In the summer of 2016, earthquakes shook the South Korean cities of Ulsan and Gyeongju. These natural disasters were cause enough to cause concern for several people at Hyundai Heavy Industry (HHI), who quickly realized how a disaster like the earthquakes could seriously damage Hyundai’s mission-critical IT infrastructure.

The HHI IT leadership collaborated with IBM Business Resiliency Services to develop and implement a modern disaster recovery solution with a remote data center.

The HHI headquarters is located in Ulsan and contain a wide range of intelligence ranging from information systems to design blueprints. It’s imperative for Hyundai that these data centers remain undisturbed and fully functional, as they enable Hyundai to continually work with more than 15 corporations, 24x7.

Through this collaboration, HHI was able to implement and administer the Resilient Enterprise Blueprint in just five months. This proactive response framework offered a holistic view for disaster recovery and business continuity that helps HHI monitor and prevent shutdowns and other serious disruptions. 

Beginning with a current state assessment, HHI performed a thorough business impact analysis, sorting mission-critical elements and systems that support the whole business. HHI was then able to successfully test its disaster recovery systems and centers and determine that the disaster recovery center was stable and resilient.

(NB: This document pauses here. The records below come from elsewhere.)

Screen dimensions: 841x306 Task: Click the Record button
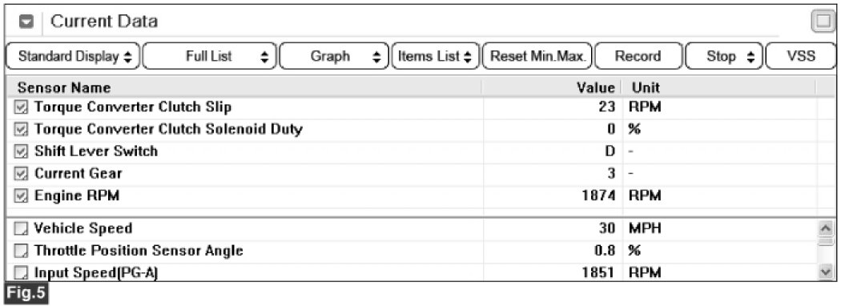click(638, 56)
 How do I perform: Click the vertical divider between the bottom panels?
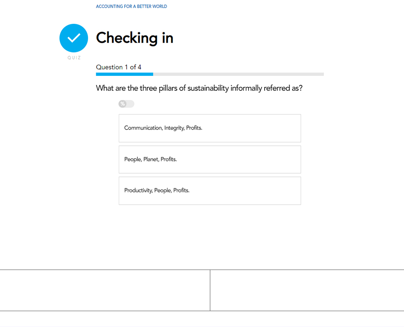tap(210, 290)
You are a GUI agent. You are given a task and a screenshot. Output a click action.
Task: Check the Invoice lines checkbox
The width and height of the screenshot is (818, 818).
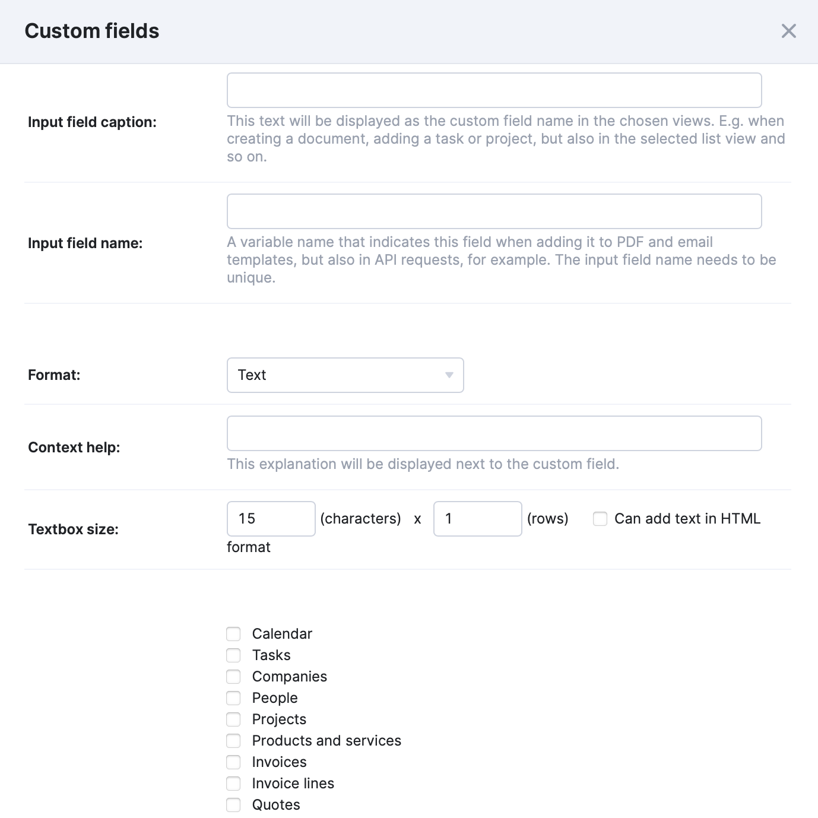[x=233, y=784]
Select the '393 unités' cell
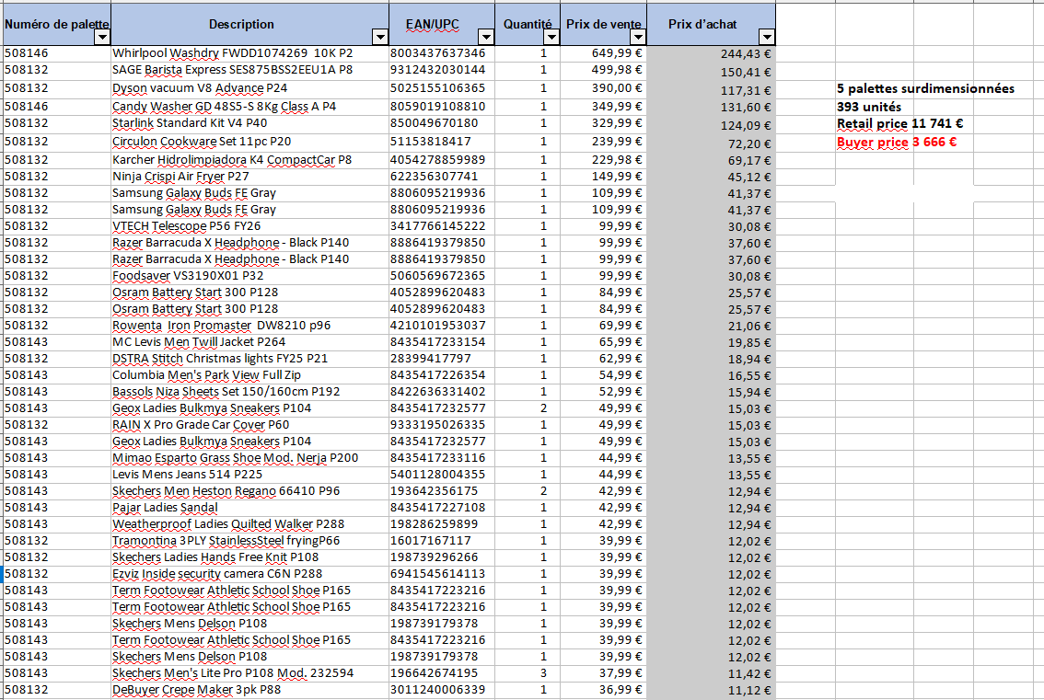Image resolution: width=1044 pixels, height=700 pixels. 870,107
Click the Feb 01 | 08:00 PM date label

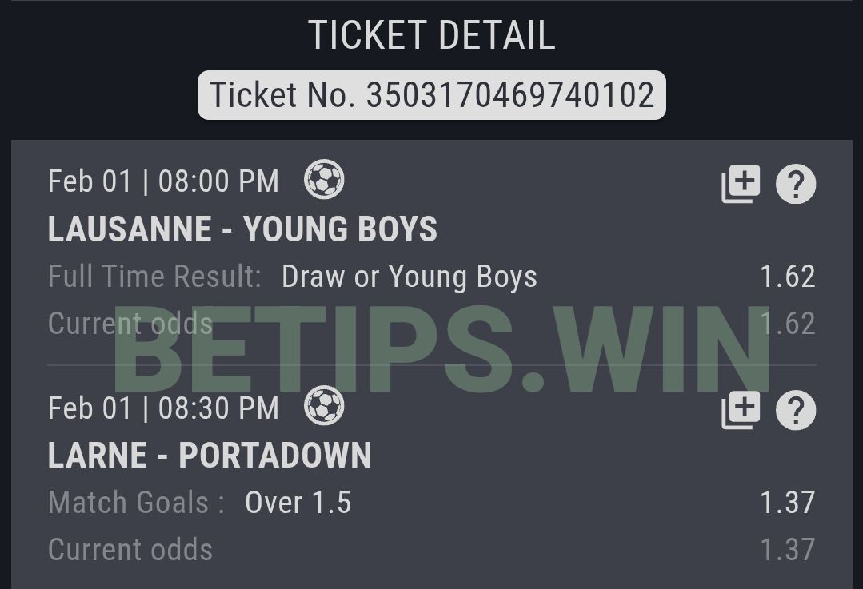pos(163,181)
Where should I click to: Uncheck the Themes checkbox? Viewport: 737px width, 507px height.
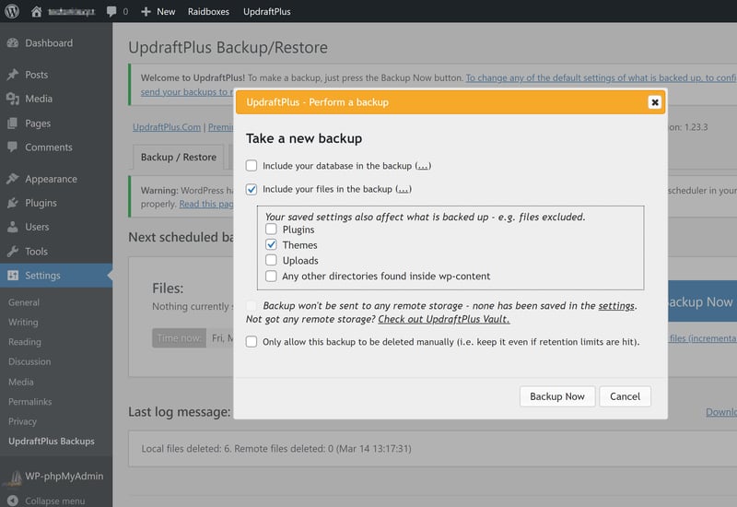[x=271, y=245]
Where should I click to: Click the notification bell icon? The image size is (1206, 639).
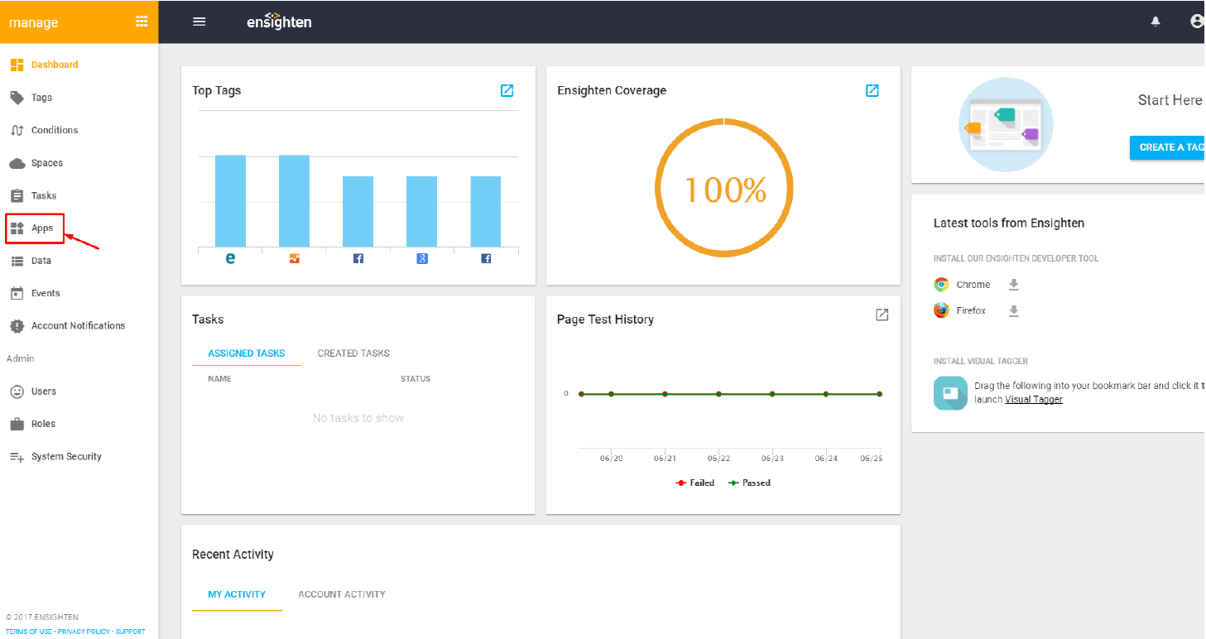(x=1156, y=22)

IBM Disaster Recovery as a Service (DRaaS) covers HHI’s 292 application systems with a same-day RTO. DRaaS also provides a near-zero RPO that minimizes data loss and helps ensure successful data recovery. HHI’s Disaster Recovery Center can withstand a greater than seven magnitude earthquake and contains multiple, uninterruptible emergency power supplies that are tiered based on the importance of the system or data.

IBM Business Resiliency Services helped enable HHI to defend against disaster and disruption, and seize a new competitive advantage in today’s market.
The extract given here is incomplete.